---------- SOURCE INFORMATION ----------

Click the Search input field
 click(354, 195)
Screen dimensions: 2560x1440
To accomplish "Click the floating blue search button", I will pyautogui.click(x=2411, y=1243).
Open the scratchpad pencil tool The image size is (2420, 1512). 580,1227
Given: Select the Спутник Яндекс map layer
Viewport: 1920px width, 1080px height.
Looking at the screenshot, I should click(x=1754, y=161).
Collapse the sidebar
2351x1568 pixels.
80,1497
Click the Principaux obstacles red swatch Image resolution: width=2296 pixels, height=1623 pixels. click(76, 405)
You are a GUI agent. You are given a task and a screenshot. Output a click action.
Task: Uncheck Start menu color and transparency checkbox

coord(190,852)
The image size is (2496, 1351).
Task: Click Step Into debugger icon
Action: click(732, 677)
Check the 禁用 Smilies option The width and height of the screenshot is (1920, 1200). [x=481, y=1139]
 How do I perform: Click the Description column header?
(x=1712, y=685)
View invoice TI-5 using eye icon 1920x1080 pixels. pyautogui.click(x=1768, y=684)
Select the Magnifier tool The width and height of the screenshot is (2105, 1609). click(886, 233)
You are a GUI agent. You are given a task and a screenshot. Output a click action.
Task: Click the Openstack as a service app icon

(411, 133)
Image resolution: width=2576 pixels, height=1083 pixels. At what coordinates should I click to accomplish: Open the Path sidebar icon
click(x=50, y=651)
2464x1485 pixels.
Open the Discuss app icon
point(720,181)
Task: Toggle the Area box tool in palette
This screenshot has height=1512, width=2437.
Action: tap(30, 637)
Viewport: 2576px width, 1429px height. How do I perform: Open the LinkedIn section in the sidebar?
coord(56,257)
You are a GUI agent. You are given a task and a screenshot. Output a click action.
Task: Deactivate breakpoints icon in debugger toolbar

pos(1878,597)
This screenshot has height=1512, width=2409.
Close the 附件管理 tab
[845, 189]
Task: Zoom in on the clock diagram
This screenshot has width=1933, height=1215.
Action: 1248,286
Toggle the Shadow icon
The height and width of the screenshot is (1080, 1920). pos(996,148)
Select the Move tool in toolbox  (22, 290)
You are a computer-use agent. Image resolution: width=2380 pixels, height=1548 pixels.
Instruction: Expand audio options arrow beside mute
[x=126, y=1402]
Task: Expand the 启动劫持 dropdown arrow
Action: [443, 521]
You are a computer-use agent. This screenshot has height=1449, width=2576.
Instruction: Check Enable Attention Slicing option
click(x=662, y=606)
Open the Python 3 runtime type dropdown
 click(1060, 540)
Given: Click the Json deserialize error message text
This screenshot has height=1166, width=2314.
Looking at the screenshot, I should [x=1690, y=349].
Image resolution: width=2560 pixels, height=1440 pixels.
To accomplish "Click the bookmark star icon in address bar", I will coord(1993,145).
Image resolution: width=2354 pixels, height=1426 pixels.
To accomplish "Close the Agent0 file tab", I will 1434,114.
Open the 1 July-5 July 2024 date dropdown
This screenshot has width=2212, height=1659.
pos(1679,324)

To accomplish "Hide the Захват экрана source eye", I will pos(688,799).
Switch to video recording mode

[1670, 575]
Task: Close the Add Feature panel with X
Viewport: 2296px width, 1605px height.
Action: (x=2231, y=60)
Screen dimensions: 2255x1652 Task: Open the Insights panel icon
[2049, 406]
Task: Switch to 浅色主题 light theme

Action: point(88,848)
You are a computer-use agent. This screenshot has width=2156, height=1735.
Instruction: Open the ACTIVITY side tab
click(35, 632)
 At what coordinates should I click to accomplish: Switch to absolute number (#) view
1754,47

----------

- **ACTIVITY**:
Give the count of lines above that include the word "pyautogui", stating no other information.

- **EXERCISE RESPONSE**:
2